Molecular docking and binding energy studies on nuraminidase of h1n1 reveal possible answer to its resistance for oseltamivir

Meshram R.J.¹*, Jangle S.N.^2
1Center for Biotechnology, Pravara Institute of Medical Sciences, Loni, MS, India,
²Center for Biotechnology, Pravara Institute of Medical Sciences, Loni, MS, India,
* Corresponding Author : rohan_meshram@rediffmail.com

Received : -     Accepted : -     Published : 21-12-2009
Volume : 1     Issue : 2       Pages : 34 - 39
Int J Drug Discov 1.2 (2009):34-39
DOI : http://dx.doi.org/10.9735/0975-4423.1.2.34-39

Keywords : Universal Force Field, Parametric Method 3, ArgusLab, AScore Scoring Function, Binding Affinity
Conflict of Interest : None declared

Neuraminidase (NA) is the enzyme coded by Influenza-A virus genome that catalyzes the removal of terminal sialic acid residues from viral and cellular glycoconjugates.
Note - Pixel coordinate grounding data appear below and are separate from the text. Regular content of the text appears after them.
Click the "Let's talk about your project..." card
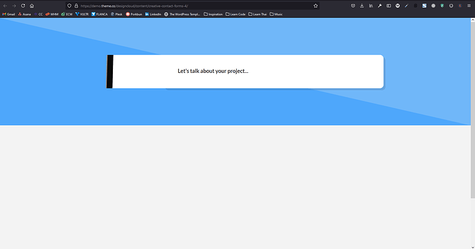The image size is (475, 249). (245, 72)
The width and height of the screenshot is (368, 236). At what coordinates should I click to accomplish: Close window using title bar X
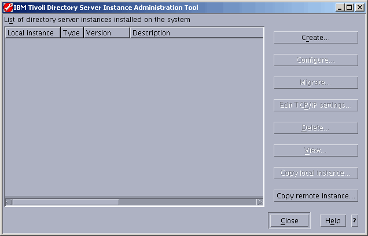358,8
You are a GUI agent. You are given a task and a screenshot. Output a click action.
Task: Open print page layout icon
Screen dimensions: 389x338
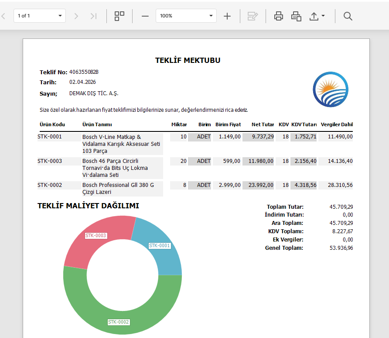pos(296,16)
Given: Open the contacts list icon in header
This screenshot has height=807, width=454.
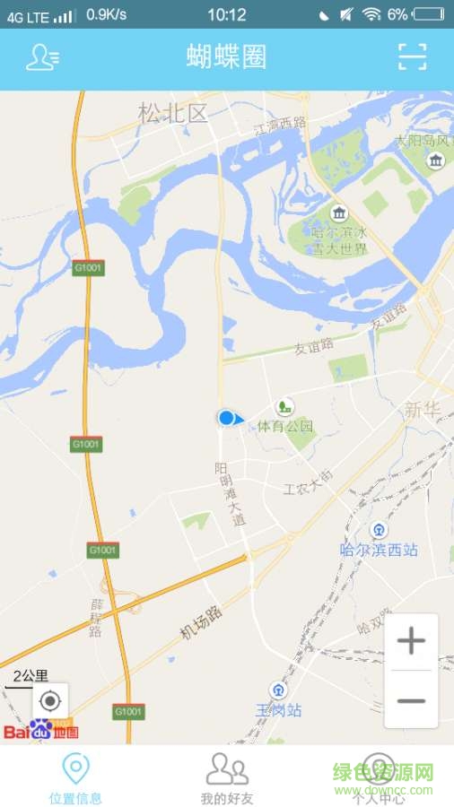Looking at the screenshot, I should click(x=43, y=57).
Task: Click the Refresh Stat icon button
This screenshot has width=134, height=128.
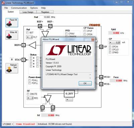Action: click(12, 68)
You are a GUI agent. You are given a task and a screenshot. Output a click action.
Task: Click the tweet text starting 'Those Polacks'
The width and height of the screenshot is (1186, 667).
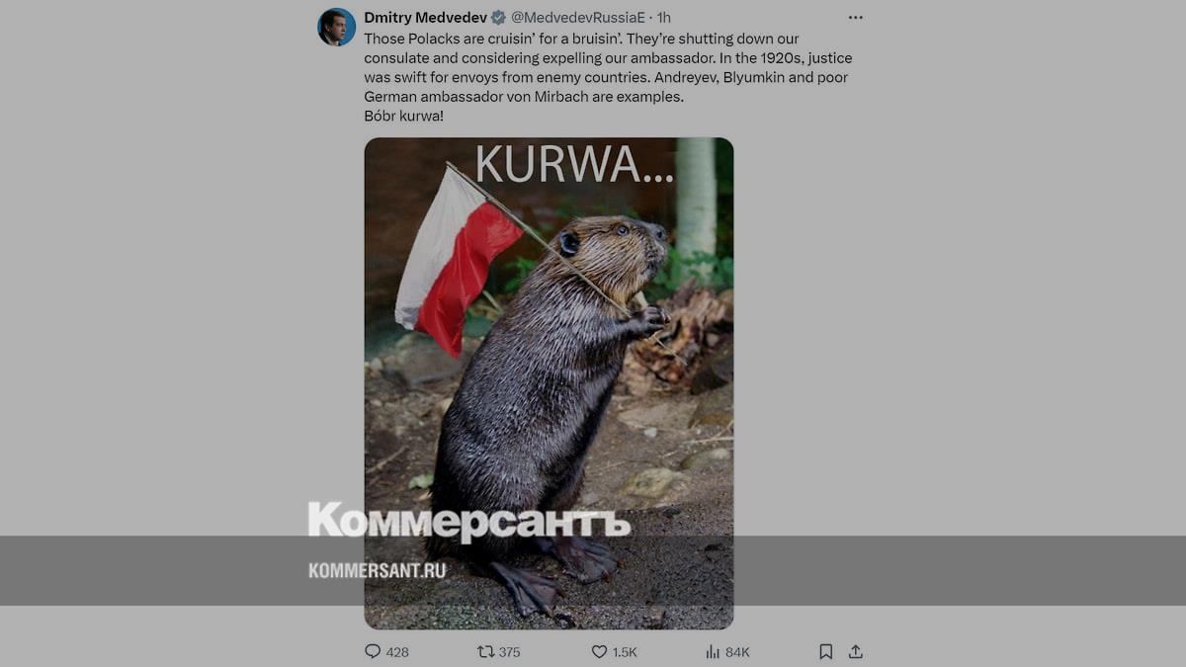click(x=608, y=77)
It cleaves off the terminal sialic acids on the glycosylated NA during virus budding to facilitate virus release, making it most important target for designing drug against Flu. Recently cases are reported of Influenza virus becoming resistant to NA inhibitors like Oseltamivir. The outbreak of Swine flu and its resistance to oseltamivir is suspected to be caused due to mutation H274Y in the enzyme neuraminidase of H1N1 strain of influenza virus. This work involved active site analysis, molecular docking and binding energy studies on NA that demonstrate the conformational changes in active site which might result in increase in binding energy of oseltamivir when it is mutated as H274Y.